Task details: What follows is a set of records; restate each one word for word and drop the pictures.

── Provided material

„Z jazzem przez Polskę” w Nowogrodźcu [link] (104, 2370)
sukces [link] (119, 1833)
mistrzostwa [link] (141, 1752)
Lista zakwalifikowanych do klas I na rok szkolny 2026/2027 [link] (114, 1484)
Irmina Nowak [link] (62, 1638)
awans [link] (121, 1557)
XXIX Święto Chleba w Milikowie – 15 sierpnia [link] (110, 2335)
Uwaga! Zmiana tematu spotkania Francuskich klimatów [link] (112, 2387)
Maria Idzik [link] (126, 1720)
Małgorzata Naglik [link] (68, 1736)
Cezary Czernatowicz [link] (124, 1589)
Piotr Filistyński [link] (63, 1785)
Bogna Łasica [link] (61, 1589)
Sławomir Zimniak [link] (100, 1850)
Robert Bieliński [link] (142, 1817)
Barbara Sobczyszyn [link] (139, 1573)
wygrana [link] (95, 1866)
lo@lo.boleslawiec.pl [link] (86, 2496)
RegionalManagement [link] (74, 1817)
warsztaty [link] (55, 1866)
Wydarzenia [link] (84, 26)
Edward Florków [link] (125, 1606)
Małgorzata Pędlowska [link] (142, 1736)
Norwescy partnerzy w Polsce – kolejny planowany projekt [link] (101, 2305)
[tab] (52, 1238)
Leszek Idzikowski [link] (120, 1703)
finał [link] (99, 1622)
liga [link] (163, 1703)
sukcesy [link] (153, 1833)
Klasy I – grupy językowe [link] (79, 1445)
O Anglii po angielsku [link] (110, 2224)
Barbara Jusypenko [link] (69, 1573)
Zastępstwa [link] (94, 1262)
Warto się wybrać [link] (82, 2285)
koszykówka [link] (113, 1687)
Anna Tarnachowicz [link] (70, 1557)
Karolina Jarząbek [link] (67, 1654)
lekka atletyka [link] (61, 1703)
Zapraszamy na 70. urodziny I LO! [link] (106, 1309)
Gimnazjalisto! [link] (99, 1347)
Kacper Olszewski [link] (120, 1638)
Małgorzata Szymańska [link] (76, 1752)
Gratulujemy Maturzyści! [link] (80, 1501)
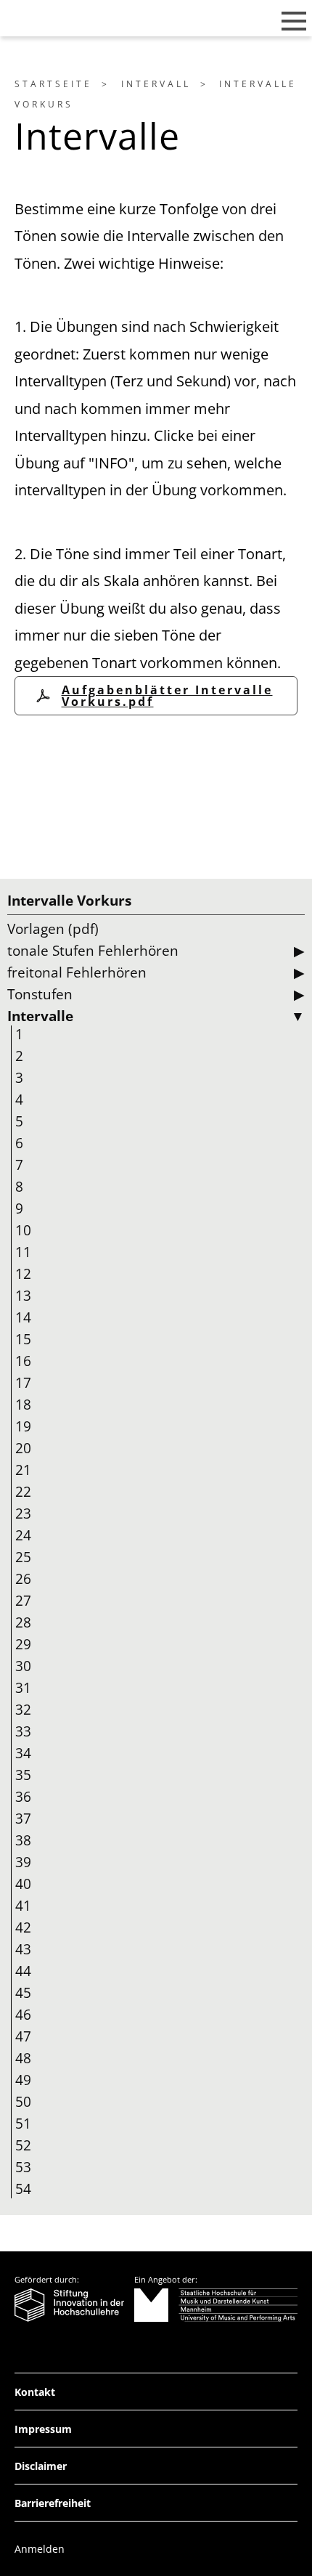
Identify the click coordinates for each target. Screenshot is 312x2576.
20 (23, 1448)
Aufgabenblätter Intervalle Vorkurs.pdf (167, 696)
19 (23, 1426)
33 (23, 1731)
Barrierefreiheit (53, 2503)
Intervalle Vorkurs (69, 900)
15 (23, 1339)
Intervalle (40, 1016)
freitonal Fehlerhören (77, 972)
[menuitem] (65, 84)
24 (23, 1535)
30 (23, 1666)
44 (23, 1971)
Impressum (43, 2429)
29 (23, 1644)
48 (23, 2058)
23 (23, 1513)
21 (23, 1469)
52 (23, 2145)
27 (23, 1600)
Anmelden (40, 2549)
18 (23, 1404)
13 (23, 1295)
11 (23, 1252)
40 (23, 1883)
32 (23, 1709)
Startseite (53, 84)
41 (23, 1905)
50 (23, 2101)
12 (23, 1273)
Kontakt (35, 2392)
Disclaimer (41, 2466)
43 (23, 1949)
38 (23, 1840)
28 (23, 1622)
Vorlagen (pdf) (53, 928)
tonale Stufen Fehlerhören (92, 950)
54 (23, 2188)
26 (23, 1578)
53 (23, 2167)
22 (23, 1491)
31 (23, 1687)
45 (23, 1992)
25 (23, 1557)
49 (23, 2080)
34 (23, 1753)
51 (23, 2123)
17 (23, 1382)
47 (23, 2036)
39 (23, 1862)
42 (23, 1927)
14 (23, 1317)
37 (23, 1818)
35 (23, 1775)
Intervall (156, 84)
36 (23, 1796)
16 (23, 1361)
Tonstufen (40, 994)
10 (23, 1230)
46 (23, 2014)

────

Result of the task:
„Z jazzem przez Polskę” w Nowogrodźcu [link] (104, 2370)
sukces [link] (119, 1833)
mistrzostwa [link] (141, 1752)
Lista zakwalifikowanych do klas I na rok szkolny 2026/2027 [link] (114, 1484)
Irmina Nowak [link] (62, 1638)
awans [link] (121, 1557)
XXIX Święto Chleba w Milikowie – 15 sierpnia [link] (110, 2335)
Uwaga! Zmiana tematu spotkania Francuskich klimatów [link] (112, 2387)
Maria Idzik [link] (126, 1720)
Małgorzata Naglik [link] (68, 1736)
Cezary Czernatowicz [link] (124, 1589)
Piotr Filistyński [link] (63, 1785)
Bogna Łasica [link] (61, 1589)
Sławomir Zimniak [link] (100, 1850)
Robert Bieliński [link] (142, 1817)
Barbara Sobczyszyn [link] (139, 1573)
wygrana [link] (95, 1866)
lo@lo.boleslawiec.pl [link] (86, 2496)
RegionalManagement [link] (74, 1817)
warsztaty [link] (55, 1866)
Wydarzenia [link] (84, 26)
Edward Florków [link] (125, 1606)
Małgorzata Pędlowska [link] (142, 1736)
Norwescy partnerzy w Polsce – kolejny planowany projekt [link] (101, 2305)
[tab] (52, 1238)
Leszek Idzikowski [link] (120, 1703)
finał [link] (99, 1622)
liga [link] (163, 1703)
sukcesy [link] (153, 1833)
Klasy I – grupy językowe [link] (79, 1445)
O Anglii po angielsku [link] (110, 2224)
Barbara Jusypenko [link] (69, 1573)
Zastępstwa [link] (94, 1262)
Warto się wybrać [link] (82, 2285)
koszykówka [link] (113, 1687)
Anna Tarnachowicz [link] (70, 1557)
Karolina Jarząbek [link] (67, 1654)
lekka atletyka [link] (61, 1703)
Zapraszamy na 70. urodziny I LO! [link] (106, 1309)
Gimnazjalisto! [link] (99, 1347)
Kacper Olszewski [link] (120, 1638)
Małgorzata Szymańska [link] (76, 1752)
Gratulujemy Maturzyści! [link] (80, 1501)
Identify the click coordinates for each target. Screenshot is 312x2576.
20 (23, 1448)
Aufgabenblätter Intervalle Vorkurs.pdf (167, 696)
19 (23, 1426)
33 (23, 1731)
Barrierefreiheit (53, 2503)
Intervalle Vorkurs (69, 900)
15 (23, 1339)
Intervalle (40, 1016)
freitonal Fehlerhören (77, 972)
[menuitem] (65, 84)
24 (23, 1535)
30 (23, 1666)
44 (23, 1971)
Impressum (43, 2429)
29 (23, 1644)
48 (23, 2058)
23 (23, 1513)
21 (23, 1469)
52 (23, 2145)
27 (23, 1600)
Anmelden (40, 2549)
18 (23, 1404)
13 (23, 1295)
11 (23, 1252)
40 (23, 1883)
32 (23, 1709)
Startseite (53, 84)
41 (23, 1905)
50 (23, 2101)
12 (23, 1273)
Kontakt (35, 2392)
Disclaimer (41, 2466)
43 (23, 1949)
38 (23, 1840)
28 (23, 1622)
Vorlagen (pdf) (53, 928)
tonale Stufen Fehlerhören (92, 950)
54 (23, 2188)
26 (23, 1578)
53 (23, 2167)
22 (23, 1491)
31 (23, 1687)
45 (23, 1992)
25 (23, 1557)
49 (23, 2080)
34 (23, 1753)
51 (23, 2123)
17 (23, 1382)
47 (23, 2036)
39 (23, 1862)
42 (23, 1927)
14 (23, 1317)
37 (23, 1818)
35 (23, 1775)
Intervall (156, 84)
36 (23, 1796)
16 (23, 1361)
Tonstufen (40, 994)
10 (23, 1230)
46 (23, 2014)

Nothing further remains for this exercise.